▶ _Aim of the task_:
Set out every line of the records below as a numbered list, leaving out any blank lines.

-*-*-

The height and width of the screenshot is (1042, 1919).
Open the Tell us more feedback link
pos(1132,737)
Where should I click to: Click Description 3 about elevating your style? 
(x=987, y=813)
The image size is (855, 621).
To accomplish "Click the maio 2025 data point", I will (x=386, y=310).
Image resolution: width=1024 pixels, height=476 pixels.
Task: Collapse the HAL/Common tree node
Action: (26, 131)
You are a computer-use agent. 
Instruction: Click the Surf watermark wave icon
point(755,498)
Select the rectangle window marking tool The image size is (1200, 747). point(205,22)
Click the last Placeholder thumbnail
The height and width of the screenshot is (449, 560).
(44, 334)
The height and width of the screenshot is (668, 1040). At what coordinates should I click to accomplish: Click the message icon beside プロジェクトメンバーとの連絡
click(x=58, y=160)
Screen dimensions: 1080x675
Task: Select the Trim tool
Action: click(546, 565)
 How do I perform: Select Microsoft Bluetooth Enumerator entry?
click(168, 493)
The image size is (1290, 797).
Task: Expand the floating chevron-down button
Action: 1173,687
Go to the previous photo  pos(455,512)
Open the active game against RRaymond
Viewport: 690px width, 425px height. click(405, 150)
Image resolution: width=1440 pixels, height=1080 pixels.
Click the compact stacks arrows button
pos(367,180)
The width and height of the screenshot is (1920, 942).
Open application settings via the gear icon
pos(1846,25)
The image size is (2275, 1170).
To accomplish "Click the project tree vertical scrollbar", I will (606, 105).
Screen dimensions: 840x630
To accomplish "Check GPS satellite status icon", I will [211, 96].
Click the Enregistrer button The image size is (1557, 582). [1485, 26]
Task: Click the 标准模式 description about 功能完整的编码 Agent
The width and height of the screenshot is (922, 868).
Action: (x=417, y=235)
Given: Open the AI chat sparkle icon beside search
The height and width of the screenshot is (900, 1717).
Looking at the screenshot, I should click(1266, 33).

-*-*-

▶ _Solution to the problem_:
1. The height and width of the screenshot is (1042, 1919).
2. Open the Tell us more feedback link
3. pos(1132,737)
4. Where should I click to: Click Description 3 about elevating your style? 
5. (x=987, y=813)
6. The image size is (855, 621).
7. To accomplish "Click the maio 2025 data point", I will (x=386, y=310).
8. Image resolution: width=1024 pixels, height=476 pixels.
9. Task: Collapse the HAL/Common tree node
10. Action: (26, 131)
11. You are a computer-use agent. 
12. Instruction: Click the Surf watermark wave icon
13. point(755,498)
14. Select the rectangle window marking tool The image size is (1200, 747). point(205,22)
15. Click the last Placeholder thumbnail
16. The height and width of the screenshot is (449, 560).
17. (44, 334)
18. The height and width of the screenshot is (668, 1040). At what coordinates should I click to accomplish: Click the message icon beside プロジェクトメンバーとの連絡
19. click(x=58, y=160)
20. Screen dimensions: 1080x675
21. Task: Select the Trim tool
22. Action: click(546, 565)
23.  How do I perform: Select Microsoft Bluetooth Enumerator entry?
24. click(168, 493)
25. The image size is (1290, 797).
26. Task: Expand the floating chevron-down button
27. Action: 1173,687
28. Go to the previous photo  pos(455,512)
29. Open the active game against RRaymond
30. Viewport: 690px width, 425px height. click(405, 150)
31. Image resolution: width=1440 pixels, height=1080 pixels.
32. Click the compact stacks arrows button
33. pos(367,180)
34. The width and height of the screenshot is (1920, 942).
35. Open application settings via the gear icon
36. pos(1846,25)
37. The image size is (2275, 1170).
38. To accomplish "Click the project tree vertical scrollbar", I will (606, 105).
39. Screen dimensions: 840x630
40. To accomplish "Check GPS satellite status icon", I will [211, 96].
41. Click the Enregistrer button The image size is (1557, 582). [1485, 26]
42. Task: Click the 标准模式 description about 功能完整的编码 Agent
43. The width and height of the screenshot is (922, 868).
44. Action: (x=417, y=235)
45. Given: Open the AI chat sparkle icon beside search
46. The height and width of the screenshot is (900, 1717).
47. Looking at the screenshot, I should click(1266, 33).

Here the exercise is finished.